**The input:**
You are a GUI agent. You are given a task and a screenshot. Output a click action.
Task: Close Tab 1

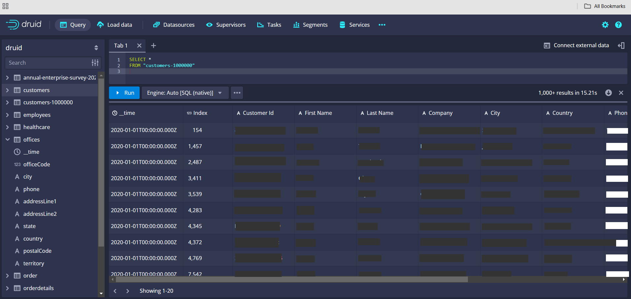(x=139, y=46)
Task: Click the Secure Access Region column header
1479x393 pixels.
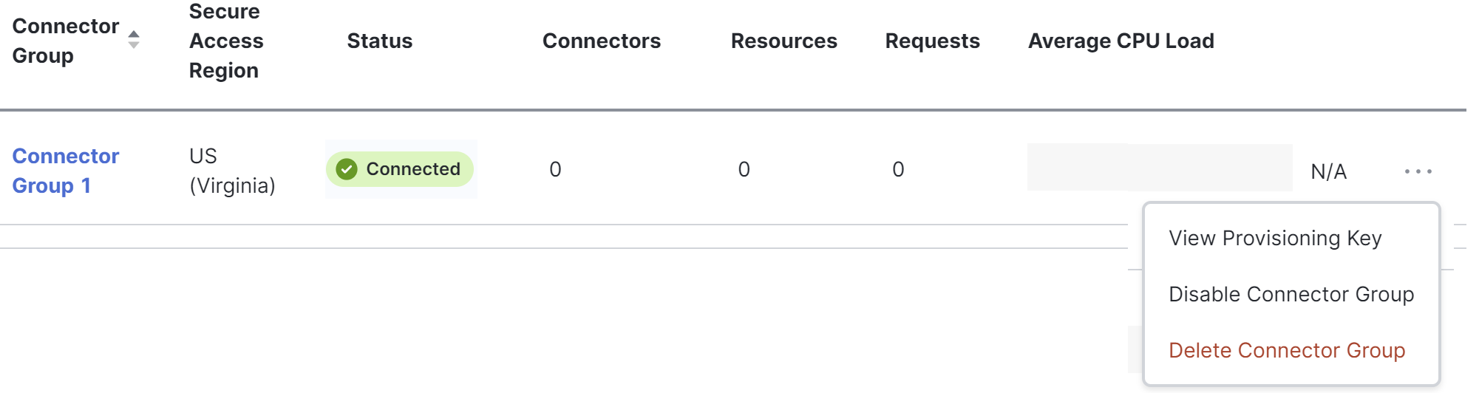Action: (x=226, y=41)
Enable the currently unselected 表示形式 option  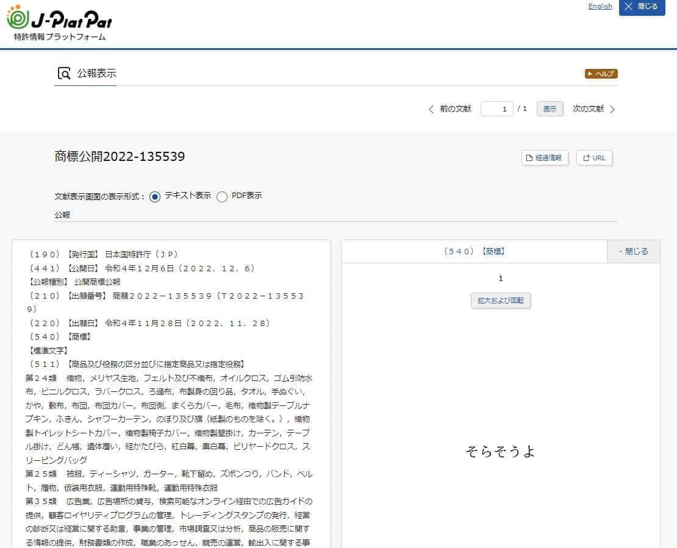222,196
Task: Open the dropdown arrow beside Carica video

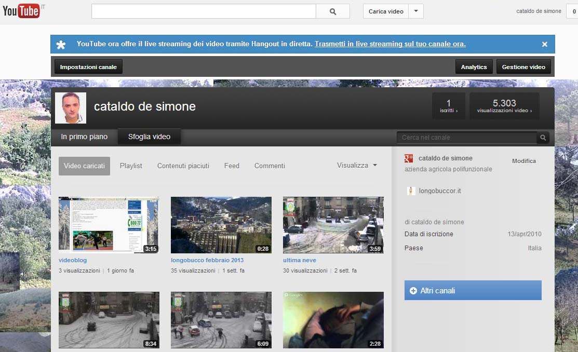Action: [415, 11]
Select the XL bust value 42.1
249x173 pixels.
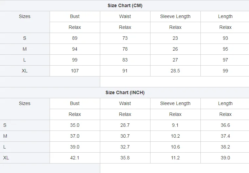[75, 158]
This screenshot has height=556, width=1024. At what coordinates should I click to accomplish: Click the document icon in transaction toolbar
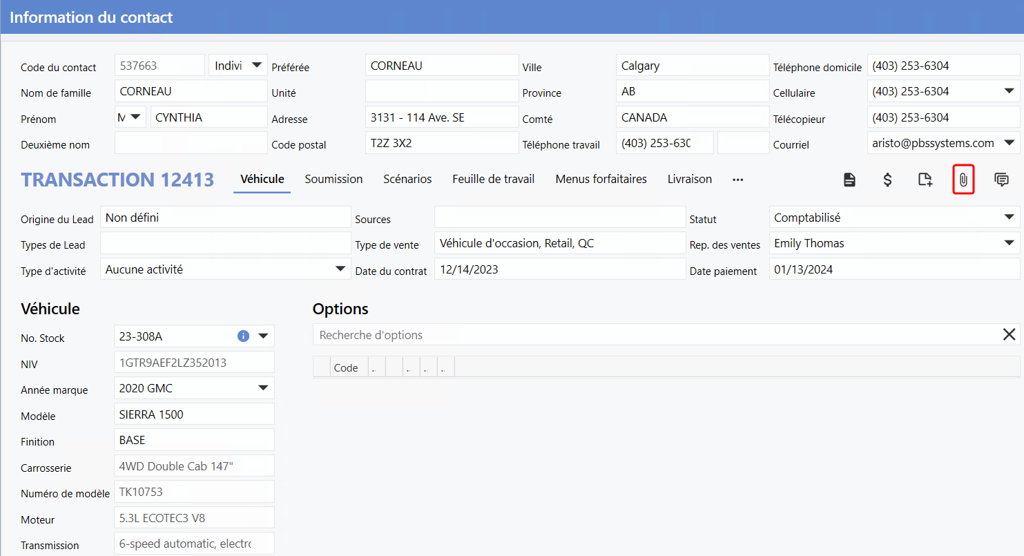point(849,180)
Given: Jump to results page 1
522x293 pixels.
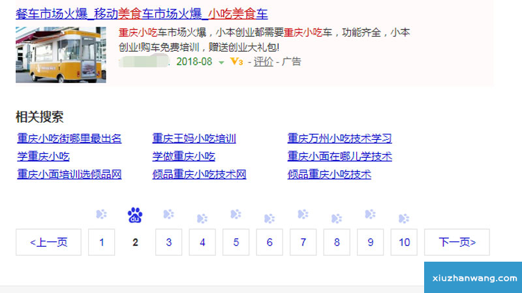Looking at the screenshot, I should coord(102,242).
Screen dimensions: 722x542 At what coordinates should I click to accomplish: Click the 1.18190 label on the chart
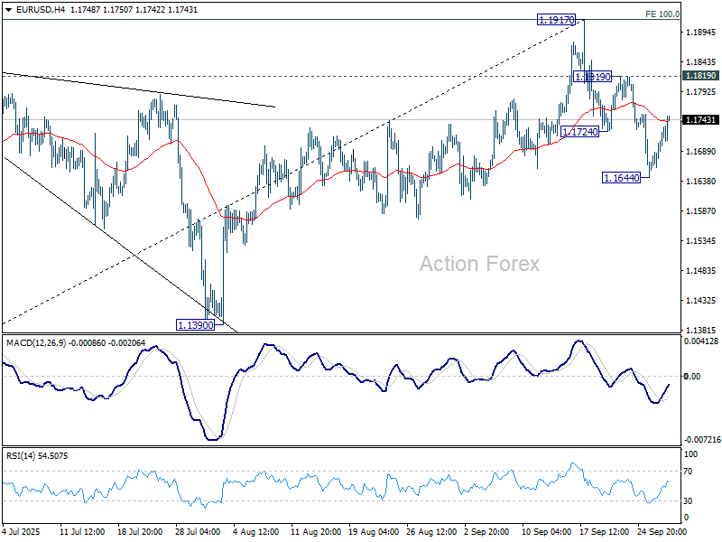click(x=593, y=77)
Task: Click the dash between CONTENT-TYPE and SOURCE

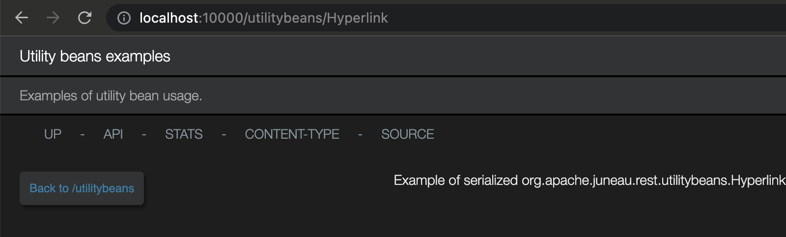Action: coord(360,134)
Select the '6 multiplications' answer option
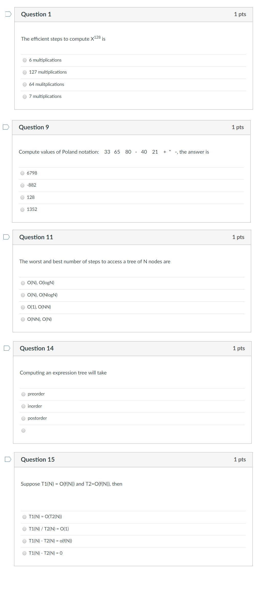This screenshot has height=593, width=266. 24,60
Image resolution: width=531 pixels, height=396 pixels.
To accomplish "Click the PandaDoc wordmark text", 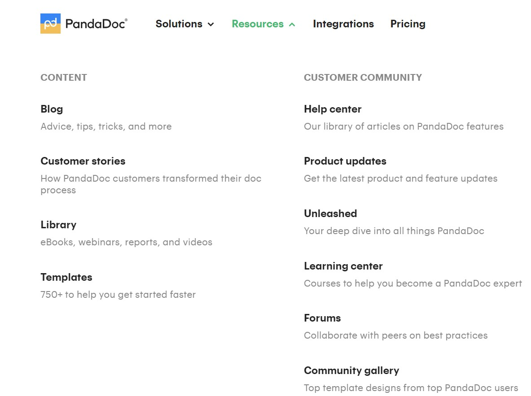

**Required work:**
Your task is to write out, exactly and without pictures, only the lines from the one holding "249x173 pixels." to the last line of the data.

**Result:**
249x173 pixels.
[75, 158]
This screenshot has height=556, width=1024. At what coordinates should I click to accomplish: Click the document icon in transaction toolbar
point(849,180)
Given: Jump to results page 1
522x293 pixels.
Looking at the screenshot, I should coord(102,242).
Screen dimensions: 722x542 At what coordinates should I click to accomplish: Click the 1.18190 label on the chart
click(x=593, y=77)
Task: Click the dash between CONTENT-TYPE and SOURCE

Action: coord(360,134)
Select the '6 multiplications' answer option
This screenshot has height=593, width=266. 24,60
Image resolution: width=531 pixels, height=396 pixels.
To accomplish "Click the PandaDoc wordmark text", 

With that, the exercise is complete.